What the task requires:
Output all of the entries beneath, exactly as written.

Provided information:

..........

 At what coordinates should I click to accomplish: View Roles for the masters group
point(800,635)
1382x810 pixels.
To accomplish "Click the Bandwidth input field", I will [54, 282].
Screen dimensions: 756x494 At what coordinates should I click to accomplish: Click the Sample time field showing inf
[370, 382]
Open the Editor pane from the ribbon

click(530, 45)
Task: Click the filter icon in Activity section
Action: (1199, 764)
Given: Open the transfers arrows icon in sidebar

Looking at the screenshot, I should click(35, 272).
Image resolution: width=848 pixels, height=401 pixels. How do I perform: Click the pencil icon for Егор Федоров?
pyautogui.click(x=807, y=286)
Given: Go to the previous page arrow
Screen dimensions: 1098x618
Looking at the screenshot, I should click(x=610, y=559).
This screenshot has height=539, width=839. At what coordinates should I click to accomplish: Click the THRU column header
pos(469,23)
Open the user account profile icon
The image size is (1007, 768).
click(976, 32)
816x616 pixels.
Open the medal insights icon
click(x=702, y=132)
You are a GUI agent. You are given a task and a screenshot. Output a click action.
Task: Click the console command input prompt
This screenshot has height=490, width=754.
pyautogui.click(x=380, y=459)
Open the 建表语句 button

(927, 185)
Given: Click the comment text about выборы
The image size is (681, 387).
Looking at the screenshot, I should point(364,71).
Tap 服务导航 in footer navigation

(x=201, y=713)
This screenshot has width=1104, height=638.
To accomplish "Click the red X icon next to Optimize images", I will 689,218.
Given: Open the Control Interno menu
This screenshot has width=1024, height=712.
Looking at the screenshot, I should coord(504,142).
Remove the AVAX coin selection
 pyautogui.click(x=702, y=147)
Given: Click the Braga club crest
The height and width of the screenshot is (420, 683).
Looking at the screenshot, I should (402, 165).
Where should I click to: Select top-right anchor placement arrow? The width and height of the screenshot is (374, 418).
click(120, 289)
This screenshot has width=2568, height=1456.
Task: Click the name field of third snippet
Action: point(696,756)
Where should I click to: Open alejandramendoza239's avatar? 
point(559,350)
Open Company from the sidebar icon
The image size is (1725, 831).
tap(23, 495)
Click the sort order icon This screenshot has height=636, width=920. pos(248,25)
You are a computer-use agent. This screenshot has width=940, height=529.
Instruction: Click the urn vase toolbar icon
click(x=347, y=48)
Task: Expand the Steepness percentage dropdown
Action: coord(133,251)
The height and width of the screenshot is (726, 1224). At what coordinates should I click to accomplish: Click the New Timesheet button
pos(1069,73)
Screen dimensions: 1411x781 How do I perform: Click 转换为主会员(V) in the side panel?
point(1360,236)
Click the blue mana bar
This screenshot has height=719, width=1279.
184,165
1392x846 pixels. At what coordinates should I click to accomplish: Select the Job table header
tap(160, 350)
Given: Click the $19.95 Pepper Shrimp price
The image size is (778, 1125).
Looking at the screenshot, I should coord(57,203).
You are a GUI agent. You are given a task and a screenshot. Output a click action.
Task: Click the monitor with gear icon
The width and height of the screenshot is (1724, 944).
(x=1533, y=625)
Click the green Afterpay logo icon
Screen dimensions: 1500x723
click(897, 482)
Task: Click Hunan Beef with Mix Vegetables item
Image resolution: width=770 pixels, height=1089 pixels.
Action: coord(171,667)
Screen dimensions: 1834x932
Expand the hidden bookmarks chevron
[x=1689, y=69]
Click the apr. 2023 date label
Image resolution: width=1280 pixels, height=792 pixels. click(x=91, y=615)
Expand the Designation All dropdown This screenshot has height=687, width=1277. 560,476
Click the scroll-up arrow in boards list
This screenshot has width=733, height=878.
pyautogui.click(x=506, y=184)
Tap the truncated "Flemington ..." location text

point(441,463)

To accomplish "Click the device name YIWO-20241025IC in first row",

..........

Solution:
 At what coordinates should I click to accomplish: View Roles for the masters group
point(800,635)
1382x810 pixels.
To accomplish "Click the Bandwidth input field", I will [54, 282].
Screen dimensions: 756x494 At what coordinates should I click to accomplish: Click the Sample time field showing inf
[370, 382]
Open the Editor pane from the ribbon

click(530, 45)
Task: Click the filter icon in Activity section
Action: (1199, 764)
Given: Open the transfers arrows icon in sidebar

Looking at the screenshot, I should click(35, 272).
Image resolution: width=848 pixels, height=401 pixels. How do I perform: Click the pencil icon for Егор Федоров?
pyautogui.click(x=807, y=286)
Given: Go to the previous page arrow
Screen dimensions: 1098x618
Looking at the screenshot, I should click(x=610, y=559).
This screenshot has height=539, width=839. At what coordinates should I click to accomplish: Click the THRU column header
pos(469,23)
Open the user account profile icon
The image size is (1007, 768).
click(976, 32)
816x616 pixels.
Open the medal insights icon
click(x=702, y=132)
You are a GUI agent. You are given a task and a screenshot. Output a click action.
Task: Click the console command input prompt
This screenshot has height=490, width=754.
pyautogui.click(x=380, y=459)
Open the 建表语句 button

(927, 185)
Given: Click the comment text about выборы
The image size is (681, 387).
Looking at the screenshot, I should point(364,71).
Tap 服务导航 in footer navigation

(x=201, y=713)
This screenshot has width=1104, height=638.
To accomplish "Click the red X icon next to Optimize images", I will 689,218.
Given: Open the Control Interno menu
This screenshot has width=1024, height=712.
Looking at the screenshot, I should coord(504,142).
Remove the AVAX coin selection
 pyautogui.click(x=702, y=147)
Given: Click the Braga club crest
The height and width of the screenshot is (420, 683).
Looking at the screenshot, I should (402, 165).
Where should I click to: Select top-right anchor placement arrow? The width and height of the screenshot is (374, 418).
click(120, 289)
This screenshot has width=2568, height=1456.
Task: Click the name field of third snippet
Action: point(696,756)
Where should I click to: Open alejandramendoza239's avatar? 
point(559,350)
Open Company from the sidebar icon
The image size is (1725, 831).
tap(23, 495)
Click the sort order icon This screenshot has height=636, width=920. pos(248,25)
You are a computer-use agent. This screenshot has width=940, height=529.
Instruction: Click the urn vase toolbar icon
click(x=347, y=48)
Task: Expand the Steepness percentage dropdown
Action: coord(133,251)
The height and width of the screenshot is (726, 1224). At what coordinates should I click to accomplish: Click the New Timesheet button
pos(1069,73)
Screen dimensions: 1411x781 How do I perform: Click 转换为主会员(V) in the side panel?
point(1360,236)
Click the blue mana bar
This screenshot has height=719, width=1279.
184,165
1392x846 pixels. At what coordinates should I click to accomplish: Select the Job table header
tap(160, 350)
Given: Click the $19.95 Pepper Shrimp price
The image size is (778, 1125).
Looking at the screenshot, I should coord(57,203).
You are a GUI agent. You are given a task and a screenshot. Output a click action.
Task: Click the monitor with gear icon
The width and height of the screenshot is (1724, 944).
(x=1533, y=625)
Click the green Afterpay logo icon
Screen dimensions: 1500x723
click(897, 482)
Task: Click Hunan Beef with Mix Vegetables item
Image resolution: width=770 pixels, height=1089 pixels.
Action: coord(171,667)
Screen dimensions: 1834x932
Expand the hidden bookmarks chevron
[x=1689, y=69]
Click the apr. 2023 date label
Image resolution: width=1280 pixels, height=792 pixels. click(x=91, y=615)
Expand the Designation All dropdown This screenshot has height=687, width=1277. 560,476
Click the scroll-up arrow in boards list
This screenshot has width=733, height=878.
pyautogui.click(x=506, y=184)
Tap the truncated "Flemington ..." location text

point(441,463)

To accomplish "Click the device name YIWO-20241025IC in first row",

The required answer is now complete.